Quickstart guide (GitHub)

Welcome to SuperNNova!

This is a quick start guide so you can start testing our framework. If you want to install SuperNNova as a module, please take a look at Quickstart guide (pip).


Clone the GitHub repository

git clone https://github.com/supernnova/supernnova.git

Setup your environment. 3 options

  1. Create a docker image: Docker .

  2. Create a conda virtual env Environment configuration .

  3. Install packages manually. Inspect conda_env.txt for the list of packages we use.


For quick tests, a database that contains a limited number of light-curves is provided. It is located in tests/raw. For more information on the available data, check Data walkthrough.

Using command line

Build the database .. code:

python run.py --data --dump_dir tests/dump --raw_dir tests/raw --fits_dir tests/fits

Train an RNN

python run.py --train_rnn --dump_dir tests/dump

With this command you are training and validating our Baseline RNN with the test database. The trained model will be saved in a newly created model folder inside tests/dump/models.

The model folder has been named as follows: vanilla_S_0_CLF_2_R_None_saltfit_DF_1.0_N_global_lstm_32x2_0.05_128_True_mean (See below for the naming conventions). This folder’s contents are:

  • saved model (*.pt): PyTorch RNN model.

  • statistics (METRICS*.pickle): pickled Pandas DataFrame with accuracy and other performance statistics for this model.

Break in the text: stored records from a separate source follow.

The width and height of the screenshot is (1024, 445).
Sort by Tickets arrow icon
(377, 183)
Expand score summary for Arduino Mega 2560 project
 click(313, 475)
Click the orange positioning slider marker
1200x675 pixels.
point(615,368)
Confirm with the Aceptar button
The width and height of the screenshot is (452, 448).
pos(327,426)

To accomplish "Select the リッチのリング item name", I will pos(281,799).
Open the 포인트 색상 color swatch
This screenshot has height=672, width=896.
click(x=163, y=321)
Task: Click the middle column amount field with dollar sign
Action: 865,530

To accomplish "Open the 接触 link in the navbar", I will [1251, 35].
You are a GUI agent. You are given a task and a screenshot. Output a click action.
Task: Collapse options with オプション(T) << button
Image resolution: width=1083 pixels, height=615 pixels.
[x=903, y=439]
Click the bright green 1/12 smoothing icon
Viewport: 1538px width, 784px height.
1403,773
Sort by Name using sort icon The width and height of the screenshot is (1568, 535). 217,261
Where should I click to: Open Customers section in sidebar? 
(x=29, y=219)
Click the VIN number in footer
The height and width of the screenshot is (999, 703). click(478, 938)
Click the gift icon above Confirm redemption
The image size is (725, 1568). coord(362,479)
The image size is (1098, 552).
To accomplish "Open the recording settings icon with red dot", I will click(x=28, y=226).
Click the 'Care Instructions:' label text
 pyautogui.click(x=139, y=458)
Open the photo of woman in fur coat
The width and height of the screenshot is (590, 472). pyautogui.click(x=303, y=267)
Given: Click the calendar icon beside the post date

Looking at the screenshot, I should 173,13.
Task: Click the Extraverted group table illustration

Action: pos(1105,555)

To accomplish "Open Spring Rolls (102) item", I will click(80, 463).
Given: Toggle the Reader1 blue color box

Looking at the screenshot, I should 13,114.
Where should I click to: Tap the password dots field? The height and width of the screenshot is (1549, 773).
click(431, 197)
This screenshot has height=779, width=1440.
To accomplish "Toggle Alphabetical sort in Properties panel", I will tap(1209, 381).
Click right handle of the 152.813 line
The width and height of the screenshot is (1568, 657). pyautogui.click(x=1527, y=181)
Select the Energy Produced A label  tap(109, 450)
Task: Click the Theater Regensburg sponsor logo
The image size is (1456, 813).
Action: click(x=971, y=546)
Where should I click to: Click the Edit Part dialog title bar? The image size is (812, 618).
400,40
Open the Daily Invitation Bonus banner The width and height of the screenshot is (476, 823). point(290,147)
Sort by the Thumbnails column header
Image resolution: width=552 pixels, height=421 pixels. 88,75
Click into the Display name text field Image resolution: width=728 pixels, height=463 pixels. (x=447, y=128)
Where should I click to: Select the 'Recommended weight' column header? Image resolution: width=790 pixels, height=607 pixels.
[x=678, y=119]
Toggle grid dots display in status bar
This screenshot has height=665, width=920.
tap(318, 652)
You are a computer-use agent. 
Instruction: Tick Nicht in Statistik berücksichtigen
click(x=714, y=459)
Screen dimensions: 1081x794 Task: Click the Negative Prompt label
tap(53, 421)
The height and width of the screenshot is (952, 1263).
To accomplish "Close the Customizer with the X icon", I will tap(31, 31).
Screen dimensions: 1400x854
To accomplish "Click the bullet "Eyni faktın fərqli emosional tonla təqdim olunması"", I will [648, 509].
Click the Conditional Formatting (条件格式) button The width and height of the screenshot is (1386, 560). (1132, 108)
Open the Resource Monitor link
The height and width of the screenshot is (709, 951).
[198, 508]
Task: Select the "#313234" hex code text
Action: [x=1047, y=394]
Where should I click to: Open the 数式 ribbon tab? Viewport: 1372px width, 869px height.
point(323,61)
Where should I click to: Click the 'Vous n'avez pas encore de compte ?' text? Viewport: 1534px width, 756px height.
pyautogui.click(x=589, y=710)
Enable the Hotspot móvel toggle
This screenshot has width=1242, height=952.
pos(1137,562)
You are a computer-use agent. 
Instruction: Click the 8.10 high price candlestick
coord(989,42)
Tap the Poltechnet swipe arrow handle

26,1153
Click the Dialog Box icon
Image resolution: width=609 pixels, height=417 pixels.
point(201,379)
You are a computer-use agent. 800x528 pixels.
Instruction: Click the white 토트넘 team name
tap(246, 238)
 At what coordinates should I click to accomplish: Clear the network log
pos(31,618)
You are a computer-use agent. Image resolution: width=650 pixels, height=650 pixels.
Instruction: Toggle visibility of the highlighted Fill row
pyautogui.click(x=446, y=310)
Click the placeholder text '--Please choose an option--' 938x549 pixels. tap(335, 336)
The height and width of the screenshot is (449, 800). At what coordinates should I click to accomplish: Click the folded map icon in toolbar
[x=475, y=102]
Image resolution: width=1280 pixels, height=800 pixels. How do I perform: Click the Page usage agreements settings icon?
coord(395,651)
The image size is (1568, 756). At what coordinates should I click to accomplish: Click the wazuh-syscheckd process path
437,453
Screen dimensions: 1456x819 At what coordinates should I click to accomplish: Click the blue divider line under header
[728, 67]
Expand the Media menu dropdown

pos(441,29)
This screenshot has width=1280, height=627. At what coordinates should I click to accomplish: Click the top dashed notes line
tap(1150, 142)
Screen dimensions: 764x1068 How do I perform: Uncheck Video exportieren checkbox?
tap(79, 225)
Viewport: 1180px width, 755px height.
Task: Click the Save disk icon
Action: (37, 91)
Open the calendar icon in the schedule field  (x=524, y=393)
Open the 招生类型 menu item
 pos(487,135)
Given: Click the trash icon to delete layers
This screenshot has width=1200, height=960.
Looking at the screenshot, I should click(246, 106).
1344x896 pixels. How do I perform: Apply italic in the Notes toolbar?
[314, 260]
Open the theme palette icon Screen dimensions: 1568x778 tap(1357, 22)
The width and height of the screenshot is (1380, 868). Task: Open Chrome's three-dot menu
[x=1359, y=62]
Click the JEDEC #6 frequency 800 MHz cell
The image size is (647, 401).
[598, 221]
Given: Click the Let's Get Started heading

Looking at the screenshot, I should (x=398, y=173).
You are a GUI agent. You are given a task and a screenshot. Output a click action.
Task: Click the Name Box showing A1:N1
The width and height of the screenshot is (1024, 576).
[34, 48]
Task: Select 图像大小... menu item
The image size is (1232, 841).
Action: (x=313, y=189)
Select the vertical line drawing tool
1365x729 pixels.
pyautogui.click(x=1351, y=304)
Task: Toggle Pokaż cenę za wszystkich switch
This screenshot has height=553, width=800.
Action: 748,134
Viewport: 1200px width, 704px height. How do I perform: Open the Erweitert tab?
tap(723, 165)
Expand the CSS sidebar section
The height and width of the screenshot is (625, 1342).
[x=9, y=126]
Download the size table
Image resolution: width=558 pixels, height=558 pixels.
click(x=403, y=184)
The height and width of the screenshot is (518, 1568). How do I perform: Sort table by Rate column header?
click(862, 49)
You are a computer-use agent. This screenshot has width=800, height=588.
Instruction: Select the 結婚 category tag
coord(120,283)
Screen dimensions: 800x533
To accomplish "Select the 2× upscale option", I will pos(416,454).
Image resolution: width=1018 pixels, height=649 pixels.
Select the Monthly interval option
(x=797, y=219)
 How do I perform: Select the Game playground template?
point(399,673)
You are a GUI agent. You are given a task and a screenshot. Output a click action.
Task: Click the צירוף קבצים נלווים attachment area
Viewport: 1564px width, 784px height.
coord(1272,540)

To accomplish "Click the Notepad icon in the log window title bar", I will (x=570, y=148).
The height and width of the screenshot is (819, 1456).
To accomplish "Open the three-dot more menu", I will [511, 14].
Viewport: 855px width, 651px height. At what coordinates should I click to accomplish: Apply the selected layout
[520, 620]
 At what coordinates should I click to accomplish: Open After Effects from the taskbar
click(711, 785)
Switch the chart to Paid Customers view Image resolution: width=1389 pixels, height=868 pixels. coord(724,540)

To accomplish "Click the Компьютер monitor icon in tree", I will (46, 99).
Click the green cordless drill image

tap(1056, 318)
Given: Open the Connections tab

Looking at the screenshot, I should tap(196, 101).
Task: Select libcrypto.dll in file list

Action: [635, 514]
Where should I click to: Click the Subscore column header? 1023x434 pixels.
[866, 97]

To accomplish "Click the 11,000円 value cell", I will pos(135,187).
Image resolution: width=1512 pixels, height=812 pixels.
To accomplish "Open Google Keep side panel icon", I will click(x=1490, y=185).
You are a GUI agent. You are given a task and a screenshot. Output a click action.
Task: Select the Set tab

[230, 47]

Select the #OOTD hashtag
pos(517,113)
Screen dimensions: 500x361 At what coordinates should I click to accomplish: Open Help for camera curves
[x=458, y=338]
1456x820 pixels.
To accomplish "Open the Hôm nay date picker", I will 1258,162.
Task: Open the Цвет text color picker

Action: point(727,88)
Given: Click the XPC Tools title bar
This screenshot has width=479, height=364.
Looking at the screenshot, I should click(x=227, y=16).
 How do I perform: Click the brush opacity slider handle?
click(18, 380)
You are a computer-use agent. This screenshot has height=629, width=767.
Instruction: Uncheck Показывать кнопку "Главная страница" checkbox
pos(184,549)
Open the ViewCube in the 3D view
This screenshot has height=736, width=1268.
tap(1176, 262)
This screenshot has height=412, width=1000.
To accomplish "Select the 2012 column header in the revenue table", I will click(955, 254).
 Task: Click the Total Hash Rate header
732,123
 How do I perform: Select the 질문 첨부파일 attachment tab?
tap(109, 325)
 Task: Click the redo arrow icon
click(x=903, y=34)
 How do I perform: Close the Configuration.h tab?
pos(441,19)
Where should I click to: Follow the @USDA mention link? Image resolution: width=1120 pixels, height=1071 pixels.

  • predictions (PRED*.pickle): pickled Pandas DataFrame with the predicitons of our model on the test set.

  • figures (train_and_val_*.png): figures showing the evolution of the chosen metric at each training step.

Remember that our data is split in training, validation and test sets.

You have trained, validated and tested your model. You can now inspect the test light-curves and their predictions in tests/dump/lightcurves.

Using Yaml

Build the database .. code:

python run_yml.py configs_yml/default.yml --mode data

Train an RNN

python run_yml.py configs_yml/default.yml --mode train_rnn

Available modes: data,``train_rnn``, validate_rnn, plot_lcs. Currently RF classification is not suppported with the yaml configurations. An example of classification using existing model is in configs_yml/classify.yml.

Reproduce SuperNNova paper

To reproduce the results of the paper please use the branch paper and run:

cd SuperNNova && python run_paper.py --debug --dump_dir tests/dump

--debug will train simplified models with a reduced number of epochs. Remove this flag for full reproducibility. With the --debug flag on, this should take between 15 and 30 minutes on the CPU.

Naming conventions

  • vanilla/variational/bayesian: The type of RNN to be trained. variational and bayesian are bayesian recurrent networks

  • S_0: seed used for training. Default is 0.

  • CLF_2: number of targets to be used in classification. This case uses two classes: type Ia supernovae vs. all others.

  • R_None: host-galaxy redshift provided. Options: zpho (photometric) or zspe (spectroscopic)

  • saltfit: data used. In our database we split light-curves that have a succesful SALT2 fit (saltfit) and the complete dataset (photometry).

  • DF_1.0: data fraction used in training. With large datasets it is usefult to test training with a fraction of the available training set. In this case we use the whole dataset (1.0).

  • N_global: normalization used. Default: global.

  • lstm: type of layer used. Default lstm.

  • 32x2: hidden layer dimension x number the layers.

  • 0.05: dropout value.

  • 128: batch size.

  • True: if this model is bidirectional.

  • mean: output option. mean is mean pooling.

The naming convention is defined in SuperNNova/conf.py.